(Data entries)
'''

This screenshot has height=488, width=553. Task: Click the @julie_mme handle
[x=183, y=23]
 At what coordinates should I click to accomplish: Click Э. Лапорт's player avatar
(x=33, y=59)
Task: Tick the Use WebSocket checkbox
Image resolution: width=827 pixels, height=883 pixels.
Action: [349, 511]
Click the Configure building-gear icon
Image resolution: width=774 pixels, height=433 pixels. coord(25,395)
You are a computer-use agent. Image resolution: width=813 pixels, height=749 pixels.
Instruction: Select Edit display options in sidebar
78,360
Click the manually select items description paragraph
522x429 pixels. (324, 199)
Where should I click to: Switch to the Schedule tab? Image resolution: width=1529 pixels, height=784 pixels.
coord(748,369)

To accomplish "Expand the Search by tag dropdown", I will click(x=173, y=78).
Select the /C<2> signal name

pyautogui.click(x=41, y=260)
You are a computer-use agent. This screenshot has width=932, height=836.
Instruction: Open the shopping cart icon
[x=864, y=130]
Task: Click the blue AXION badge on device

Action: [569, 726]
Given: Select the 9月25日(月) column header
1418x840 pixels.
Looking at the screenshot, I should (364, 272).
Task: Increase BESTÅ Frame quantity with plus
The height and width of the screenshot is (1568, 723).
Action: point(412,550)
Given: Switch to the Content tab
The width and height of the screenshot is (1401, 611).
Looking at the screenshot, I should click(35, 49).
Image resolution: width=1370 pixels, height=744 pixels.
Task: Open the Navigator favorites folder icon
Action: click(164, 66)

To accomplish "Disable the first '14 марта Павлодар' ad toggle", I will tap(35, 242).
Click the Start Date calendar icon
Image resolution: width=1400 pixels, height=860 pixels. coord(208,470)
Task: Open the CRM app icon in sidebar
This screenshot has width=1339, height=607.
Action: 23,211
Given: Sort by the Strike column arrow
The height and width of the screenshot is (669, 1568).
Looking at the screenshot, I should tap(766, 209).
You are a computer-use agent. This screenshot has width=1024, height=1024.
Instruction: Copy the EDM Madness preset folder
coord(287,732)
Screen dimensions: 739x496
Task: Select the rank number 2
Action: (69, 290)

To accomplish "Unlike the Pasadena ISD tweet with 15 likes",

'''

### What needs to be done
If a line in the entries above has the word "with", copy it.

### Response
Task: Increase BESTÅ Frame quantity with plus
To accomplish "Unlike the Pasadena ISD tweet with 15 likes",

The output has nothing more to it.